U.S. admiral counsels patience with Pakistan

Times Staff Writer

Any future terrorist attack on the United States probably would originate in Pakistan’s western tribal regions, where Al Qaeda leaders have set up their most secure haven since the fall of the Taliban in Afghanistan, the top U.S. military officer said Tuesday.

But Adm. Michael G. Mullen, chairman of the Joint Chiefs of Staff, said action to forcibly disrupt the militants’ planning effort is unlikely for now. Difficulties faced by the new government in Islamabad, including a deteriorating economy, are forcing American and Pakistani leaders to wait before moving against extremists.

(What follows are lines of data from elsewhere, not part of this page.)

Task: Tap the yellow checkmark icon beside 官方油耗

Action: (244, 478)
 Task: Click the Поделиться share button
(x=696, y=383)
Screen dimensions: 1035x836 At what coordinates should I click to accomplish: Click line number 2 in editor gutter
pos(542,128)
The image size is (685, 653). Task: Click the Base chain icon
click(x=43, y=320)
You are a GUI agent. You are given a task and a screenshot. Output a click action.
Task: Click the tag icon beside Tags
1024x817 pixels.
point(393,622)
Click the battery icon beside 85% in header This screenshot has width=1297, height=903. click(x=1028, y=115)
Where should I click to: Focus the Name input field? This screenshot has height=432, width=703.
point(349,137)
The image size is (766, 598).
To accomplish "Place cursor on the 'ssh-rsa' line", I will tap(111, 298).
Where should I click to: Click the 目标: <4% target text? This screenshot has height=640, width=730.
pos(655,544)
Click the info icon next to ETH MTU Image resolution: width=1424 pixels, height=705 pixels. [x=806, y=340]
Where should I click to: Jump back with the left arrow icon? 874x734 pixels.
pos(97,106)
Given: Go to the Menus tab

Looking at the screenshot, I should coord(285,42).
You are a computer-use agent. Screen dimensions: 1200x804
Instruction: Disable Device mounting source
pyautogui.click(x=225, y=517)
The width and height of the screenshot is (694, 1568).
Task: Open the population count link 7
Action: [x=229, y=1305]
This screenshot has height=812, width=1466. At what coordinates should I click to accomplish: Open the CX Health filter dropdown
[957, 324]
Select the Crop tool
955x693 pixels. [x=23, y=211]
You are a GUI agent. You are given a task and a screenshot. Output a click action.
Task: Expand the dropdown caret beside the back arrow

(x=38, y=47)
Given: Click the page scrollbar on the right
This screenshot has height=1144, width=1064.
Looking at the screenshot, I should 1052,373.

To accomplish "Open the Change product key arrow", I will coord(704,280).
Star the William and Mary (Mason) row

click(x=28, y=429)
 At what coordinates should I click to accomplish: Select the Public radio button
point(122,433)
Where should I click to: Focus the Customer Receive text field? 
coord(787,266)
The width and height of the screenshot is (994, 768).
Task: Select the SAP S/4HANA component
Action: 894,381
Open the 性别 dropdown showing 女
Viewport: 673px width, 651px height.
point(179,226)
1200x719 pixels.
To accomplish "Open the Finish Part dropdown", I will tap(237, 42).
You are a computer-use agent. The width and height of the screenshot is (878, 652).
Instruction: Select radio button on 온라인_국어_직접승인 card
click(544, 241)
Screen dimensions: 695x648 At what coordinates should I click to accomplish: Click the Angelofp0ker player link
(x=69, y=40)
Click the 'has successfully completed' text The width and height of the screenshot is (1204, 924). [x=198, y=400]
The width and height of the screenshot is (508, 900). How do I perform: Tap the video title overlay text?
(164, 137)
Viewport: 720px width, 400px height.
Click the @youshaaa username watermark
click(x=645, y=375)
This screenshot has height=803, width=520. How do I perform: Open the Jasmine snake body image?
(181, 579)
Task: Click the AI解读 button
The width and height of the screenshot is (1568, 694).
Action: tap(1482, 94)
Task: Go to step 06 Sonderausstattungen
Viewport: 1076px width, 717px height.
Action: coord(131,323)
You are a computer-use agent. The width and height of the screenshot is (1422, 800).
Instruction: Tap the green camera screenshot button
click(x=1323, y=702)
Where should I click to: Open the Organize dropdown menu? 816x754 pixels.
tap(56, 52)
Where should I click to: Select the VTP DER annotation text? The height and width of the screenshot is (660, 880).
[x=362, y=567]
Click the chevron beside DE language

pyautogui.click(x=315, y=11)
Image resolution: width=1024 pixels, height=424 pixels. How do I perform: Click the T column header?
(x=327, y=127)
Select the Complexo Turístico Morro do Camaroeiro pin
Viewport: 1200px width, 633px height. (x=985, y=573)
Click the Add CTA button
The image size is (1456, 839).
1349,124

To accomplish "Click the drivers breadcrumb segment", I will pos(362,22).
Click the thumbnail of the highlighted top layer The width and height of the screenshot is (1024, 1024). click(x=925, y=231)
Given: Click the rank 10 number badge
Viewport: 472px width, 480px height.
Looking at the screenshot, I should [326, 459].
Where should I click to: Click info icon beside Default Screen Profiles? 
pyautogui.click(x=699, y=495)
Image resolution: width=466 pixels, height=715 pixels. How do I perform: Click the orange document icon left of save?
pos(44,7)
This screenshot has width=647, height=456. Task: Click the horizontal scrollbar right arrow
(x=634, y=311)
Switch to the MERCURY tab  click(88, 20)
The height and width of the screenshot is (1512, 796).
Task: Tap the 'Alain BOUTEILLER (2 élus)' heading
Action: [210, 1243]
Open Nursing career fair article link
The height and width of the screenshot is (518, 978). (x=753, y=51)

“I believe fundamentally if the United States is going to get hit, it’s going to come out of the planning that the leadership in the FATA is generating, their planning and direction,” said Mullen, referring to Pakistan’s Federally Administered Tribal Areas. “I’m not saying it is guaranteed it’s going to happen, or that it’s imminent. But clearly we know the planning is taking place.”


Mullen’s comments echoed the thinking among many military and intelligence officials, but represents one of the starkest assessments yet of the implications of Al Qaeda’s ability to reorganize in western Pakistan. Mullen last week visited the country’s troubled region along the Afghanistan border.

The Pashtun tribal regions have become the primary focus of worldwide U.S. counter- terrorism efforts amid intelligence reports that Al Qaeda has been able to regroup to levels not seen since the U.S. invasion of Afghanistan in late 2001.

Mullen’s visit, which included meetings with Pakistan’s new army chief, Gen. Ashfaq Kayani, was his third in just six months, but his first since the new Pakistani government took office in March. Mullen made his remarks during a breakfast meeting with military writers.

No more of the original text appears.